# Texte fourni
----
Abgar d'Édesse

Abgar d'Édesse
Le roi Abgar V tenant le Mandylion. Image du Xe siècle

Abgar d'Édesse est le nom de plusieurs rois d'origine nabatéenne (arabe) qui régnèrent à Édesse et sur l'Osroène en Mésopotamie, depuis le IIe siècle av. J.‑C. jusqu'au IIIe siècle.

Les Agbar d'Édesse sont des rois d'origine nabatéenne qui comme plusieurs autres membres de la dynastie ont profité de l'affaiblissement des Séleucides pour, à la fin du IIe siècle av. J.‑C., prendre possession de ce territoire et en faire leur royaume, appelé royaume d'Édesse ou royaume d'Osroène. Dans la littérature antique, les « nabatéens » sont souvent appelés « arabes ». C'est d'ailleurs sur le territoire de la Nabathée historique que sera créée, en 106, la province romaine d'Arabie, après la conquête de ce royaume, souvent appelé « royaume de Pétra ».

Article détaillé : Osroène.

L'Osroène a acquis son indépendance à la suite de l'effondrement de l'Empire séleucide. Elle fut de 132 av. J.-C. à 216 apr. J.-C. un petit royaume indépendant, dont les souverains portaient le plus souvent le nom d'Abgar ou de Manu[1],[2]. Ce royaume, est souvent appelé principauté des Abgar (11 souverains porteront ce nom, mais 9 autres porteront le nom de Ma'nu). Il a souvent aussi été appelé du nom de sa capitale, « royaume d'Édesse ». La langue parlée était le syriaque, un dialecte de l'araméen[3]. Toutefois, Abgar pourrait venir de l'arménien Apghar (= apagh), qui signifie « Prince »[2]. Selon Pline l'Ancien, à l’époque romaine, les habitants étaient des Arabes et leurs souverains auraient porté le titre de phylarque (chef d’une phylé) ou toparque (magistrat).
----
# Données
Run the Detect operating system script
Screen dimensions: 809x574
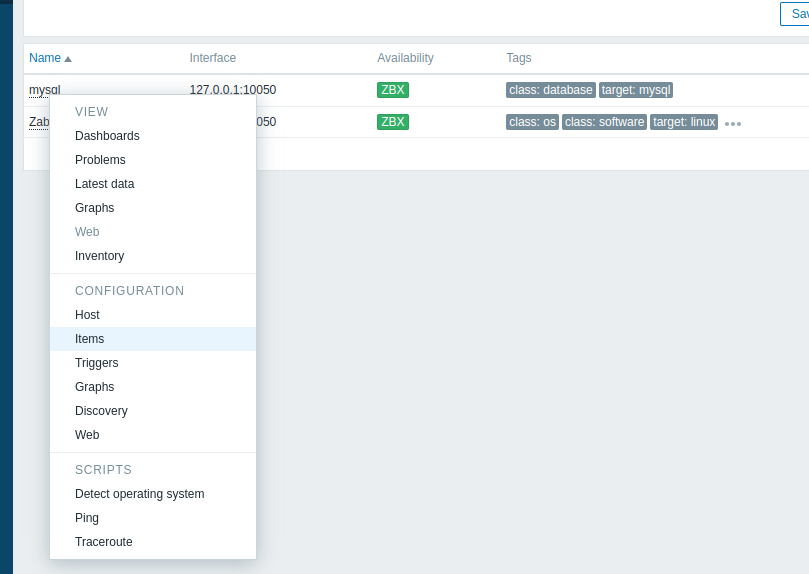(x=139, y=494)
----
# Consigne 1
Traduisez en anglais la phrase suivante du texte sur Abgar d'Édesse : « Il a souvent aussi été appelé du nom de sa capitale, « royaume d'Édesse ». »
# Consigne 2
Donnez la suite du texte sur Abgar d'Édesse, à partir de sa dernière phrase.
Les lignes ne jouent aucun rôle dans ce travail.

# Réponse rédigée 1
It was also often called by the name of its capital, "kingdom of Edessa."

# Réponse rédigée 2
La famille Abgar d'Édesse était probablement fortement liée avec la dynastie Monobaze d'Adiabène, eux aussi des Abgar.

Sommaire

Histoire de la dynastie

Vers -132 (ou -136), un chef de tribu, Aryu (ou Ariou, -132/-127 ou -136/-127), s'affranchit des Séleucides qui gouvernaient la ville et fonda un royaume (ou principauté) indépendant avec Édesse pour capitale. À part quelques souverains d'origine arménienne ou parthe, la plupart étaient nabatéens. Ce royaume, qui sera quelquefois appelé principauté des Abgar (11 souverains porteront ce nom), parviendra à conserver son autonomie pendant près de quatre siècles, malgré les divers conquérants qui traverseront son histoire.

Selon Pline l'Ancien, à l’époque romaine, les habitants étaient des Arabes et leurs souverains auraient porté le titre de phylarque (chef d’une phylé) ou toparque (magistrat). Le royaume s'étendait au nord jusqu'aux Monts Taurus, à l'ouest jusqu'à l'Euphrate, qui le séparait de la Commagène, et à l'est jusqu'au Tigre. Il comprenait, à part Édesse, des villes importantes comme Carrhes (Harran), Nisibe (en Mésopotamie), Rhesaena, Saroug, Singara (Sinjar, Irak), Zeugma sur l'Euphrate, qui était la réunion des villes d'Apamée (rive gauche) et de Séleucie de l'Euphrate (rive droite) et un passage obligé pour les caravanes.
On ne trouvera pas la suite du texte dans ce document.